En las sociedades ricas y seguras cada vez soportamos menos el dolor. En primer lugar, el dolor físico. De lo cual, en líneas generales, me congratulo, porque es una consecuencia del avance médico y técnico, y porque no creo que uno deba sufrir en su carne si puede evitarlo. Aun así, lo cierto es que nos estamos convirtiendo en unos seres blandengues y quejicas. Por ejemplo, durante toda la historia de la Humanidad, y hasta hace muy poco (en algunos países aún es así), la gente se sacaba las muelas a lo vivo, cosa que de sólo pensarla me produce vahídos. Y, sin embargo, nuestros antepasados lo aguantaban. No añoro ni por asomo esos tiempos rudos y épicos, pero lo cierto es que nuestra actual dependencia de todo tipo de analgésicos y anestesias nos ha hecho probablemente más felices, pero también físicamente más débiles y más menesterosos.
Pero lo que encuentro verdaderamente preocupante e incluso peligroso es nuestra falta de resistencia ante el dolor vital. Qué digo dolor, ni siquiera eso: hoy en día no soportamos ni el más pequeño malestar. Aturdidos, envenenados y engañados por la imagen del mundo que nos ofrecen las películas, los programas de televisión y, sobre todo, la publicidad, tendemos a creer que la vida es una fiesta permanente llena de familias felices correteando con sus preciosos perros por campos primaverales, de amores que no acaban nunca, de ejecutivos con trabajos apasionantes e importantísimos, de cocinas impecables en las que las amas de casa (todas ellas guapas y vivaces) se lo pasan bomba, de una cotidianidad siempre triunfal. ¡Pero si hasta limpiar una pila llena de cacharros grasientos parece ser un auténtico jolgorio! Y cuando algún anuncio refleja un malestar, un dolor de cabeza, un comienzo de gripe, enseguida, tras la correspondiente medicina, la felicidad vuelve a estallar en un paroxismo jubiloso.
El concepto actual de la felicidad es relativamente moderno. Durante la Edad Media, por ejemplo, la gente vivía instalada en lo contrario, en la aceptación del dolor como único destino, en el llanto perpetuo de la pérdida del Paraíso y el entendimiento de este mundo como valle de lágrimas. Hasta el siglo XII, el modelo imperante de la existencia humana era el santo Job, que se lamía las llagas y se revolcaba en el estiércol, aceptando mansamente descomunales pesadumbres. Pero después, a medida que se fue desarrollando la conciencia individual, los humanos fuimos aspirando más y más a conseguir el gozo en este mundo. En el siglo XVIII, explosivo y revolucionario, se escribieron numerosos Discursos sobre la Felicidad que ya planteaban el tema en términos modernos: “No me puedo creer que haya venido a este mundo para ser desdichada”, decía Madame du Châtelet. Es una afirmación plenamente contemporánea y un logro en el desarrollo del ser humano.

## [Datos proporcionados]

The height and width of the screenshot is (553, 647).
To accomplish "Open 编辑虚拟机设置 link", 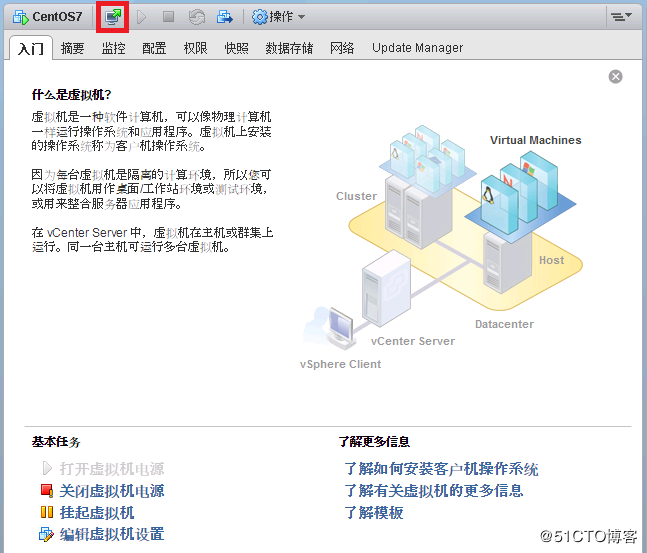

## [Enunciado del problema]
¿Cómo continúa el texto sobre nuestra falta de tolerancia al dolor y la idea moderna de felicidad? Escribe la parte que sigue a su última oración.

## [Respuesta al ejercicio]
Pero una cosa es aspirar a ser feliz y saber que tienes derecho a ello, y otra esta ramplona obligatoriedad de la dicha perpetua. Hoy la gente no soporta la más mínima inquietud o pesadumbre. O bien nos aturdimos compulsivamente para no sentir y no pensar, o bien nos espantamos y nos creemos deprimidos o en crisis. Pero el problema es que la existencia es siempre crítica, siempre inestable, siempre irregular. No es posible vivir sin altibajos, sin miedos, sin frustraciones, sin penas, sin dolor, sin desasosiego. No se puede vivir sin cosechar fracasos. Luego, claro está, también existen los momentos perfectos, los triunfos, las risas, los diversos amores, toda esa belleza que seremos más capaces de apreciar si aceptamos, precisamente, la cuota de malestar. Porque la vida es muy hermosa, pero duele.
Hace dos o tres años entrevisté a Lucía Bosé. En un momento determinado, le pregunté cómo eran sus días en el minúsculo pueblecito segoviano en el que reside. Se quedó pensando unos instantes y dijo: “Cuando llegas a los setenta años, por la mañana te despiertas y te preguntas: ¿Me levanto, o no me levanto? Porque mi mente sí se levanta, pero mi cuerpo no se quiere levantar… y entonces es esa lucha. Al final te levantas y te tomas un café doble bien cargado y después ya arrancas tu vida”. Me pareció una respuesta hermosa, el reconocimiento de ese cuerpo de articulaciones doloridas, del desasosiego de la vejez. Del malestar. Y a pesar de eso, o quizá justo por eso, toda la intensidad de la existencia. Señoras y señores, esto es la vida.